Die protestierenden Mitarbeiter halten die Begründung für an den Haaren herbeigezogen. Sie vermuten vielmehr, dass Körber und Mayer ein Schreibverbot auferlegt wurde, weil die beiden Mitglieder des Betriebsrats sind. Der Verlag nennt sie aber „Gesicht und Sprachrohr der Wertschätzer“. BJV-Justiziar Stefan Marx hält diese Einschätzung für falsch. „Die Wertschätzer treten immer als geschlossene Gruppe auf“, sagt er der taz. Anführer oder „Sprachrohre“ seien nicht zu erkennen.

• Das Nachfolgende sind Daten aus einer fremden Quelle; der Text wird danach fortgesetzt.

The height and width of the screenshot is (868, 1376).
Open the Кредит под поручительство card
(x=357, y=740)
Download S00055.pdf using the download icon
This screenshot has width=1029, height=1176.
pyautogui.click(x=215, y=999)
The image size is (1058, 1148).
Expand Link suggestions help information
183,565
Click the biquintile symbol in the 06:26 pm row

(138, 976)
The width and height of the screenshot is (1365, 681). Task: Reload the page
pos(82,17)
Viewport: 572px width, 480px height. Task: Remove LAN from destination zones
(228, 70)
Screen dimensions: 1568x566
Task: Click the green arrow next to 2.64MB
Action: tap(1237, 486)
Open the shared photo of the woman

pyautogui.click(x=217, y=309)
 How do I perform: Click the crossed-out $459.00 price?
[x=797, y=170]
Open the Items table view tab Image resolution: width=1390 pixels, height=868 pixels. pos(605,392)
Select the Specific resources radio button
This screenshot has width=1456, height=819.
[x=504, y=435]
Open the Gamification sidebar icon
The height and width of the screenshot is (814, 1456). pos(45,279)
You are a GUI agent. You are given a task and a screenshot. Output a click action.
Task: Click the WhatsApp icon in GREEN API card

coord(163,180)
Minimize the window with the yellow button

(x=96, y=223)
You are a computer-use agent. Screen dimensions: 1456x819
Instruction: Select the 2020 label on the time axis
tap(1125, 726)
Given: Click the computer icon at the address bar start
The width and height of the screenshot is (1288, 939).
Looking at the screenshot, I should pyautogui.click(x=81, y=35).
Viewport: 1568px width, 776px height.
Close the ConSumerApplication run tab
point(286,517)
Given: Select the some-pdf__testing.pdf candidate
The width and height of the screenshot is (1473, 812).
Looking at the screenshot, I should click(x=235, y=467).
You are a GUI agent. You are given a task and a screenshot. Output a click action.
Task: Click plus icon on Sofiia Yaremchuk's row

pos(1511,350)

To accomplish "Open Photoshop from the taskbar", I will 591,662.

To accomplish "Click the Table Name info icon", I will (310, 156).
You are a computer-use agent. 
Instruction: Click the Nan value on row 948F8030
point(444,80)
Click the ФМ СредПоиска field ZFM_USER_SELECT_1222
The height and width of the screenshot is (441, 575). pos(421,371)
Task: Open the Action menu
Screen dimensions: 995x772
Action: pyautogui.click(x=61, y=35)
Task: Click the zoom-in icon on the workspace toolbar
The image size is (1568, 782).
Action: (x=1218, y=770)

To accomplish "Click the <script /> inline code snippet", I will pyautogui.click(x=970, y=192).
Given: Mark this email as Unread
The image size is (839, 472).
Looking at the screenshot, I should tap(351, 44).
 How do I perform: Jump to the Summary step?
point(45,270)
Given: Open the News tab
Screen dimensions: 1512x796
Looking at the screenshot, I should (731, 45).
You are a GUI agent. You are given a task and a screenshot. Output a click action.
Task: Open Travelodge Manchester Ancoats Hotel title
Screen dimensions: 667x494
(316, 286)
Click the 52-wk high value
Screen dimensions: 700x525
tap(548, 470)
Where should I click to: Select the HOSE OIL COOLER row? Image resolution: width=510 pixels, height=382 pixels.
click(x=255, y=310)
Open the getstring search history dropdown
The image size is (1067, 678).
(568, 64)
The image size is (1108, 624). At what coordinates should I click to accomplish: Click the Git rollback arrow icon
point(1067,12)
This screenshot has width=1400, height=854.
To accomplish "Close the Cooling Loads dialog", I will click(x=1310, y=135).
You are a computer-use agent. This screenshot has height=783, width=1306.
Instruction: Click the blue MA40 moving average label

In einem offenen Brief schreibt der BJV-Vorsitzende Michael Busch von einem „Maulkorb“ und fordert die Verlagschefs auf, „diesen Versuch der Einschüchterung aufzugeben und das politische Schreibverbot sofort aufzuheben“. Dass die journalistische Unabhängigkeit beeinträchtigt sei, könne er „nicht nachvollziehen“. Es komme in der Öffentlichkeit und bei den Lesern „alles andere als gut an“, wenn der Verlag „die Pressefreiheit zwar im Munde führt, selbst aber im Inneren in eklatanter Weise dagegen verstößt“.
Tarifkonflikt zieht sich weiter
Zumindest seltsam mutet in diesem Zusammenhang an, dass der Main-Post-Geschäftsführer David Brandstätter auch Aufsichtsratsvorsitzender der Deutschen Presse-Agentur (dpa) ist, der größten Nachrichtenagentur in Deutschland.
Die beiden Journalisten Körber und Mayer arbeiten gegenwärtig nur noch am Schreibtisch. Sie recherchieren und schreiben nicht, sondern erledigen die Arbeit, die sonst noch zu tun ist: Sie layouten Seiten, redigieren Texte von Mitarbeitern, kürzen, machen Überschriften. Redakteure und Verlagsangestellte stellen sich hinter die Abgestraften.
Der Tarifkonflikt indes zieht sich weiter. Es ist nicht abzusehen, wann und ob überhaupt die Beschäftigten in Lichtenfels mehr Geld erhalten als vor zehn Jahren. Weitere Streiks aber sind durchaus möglich.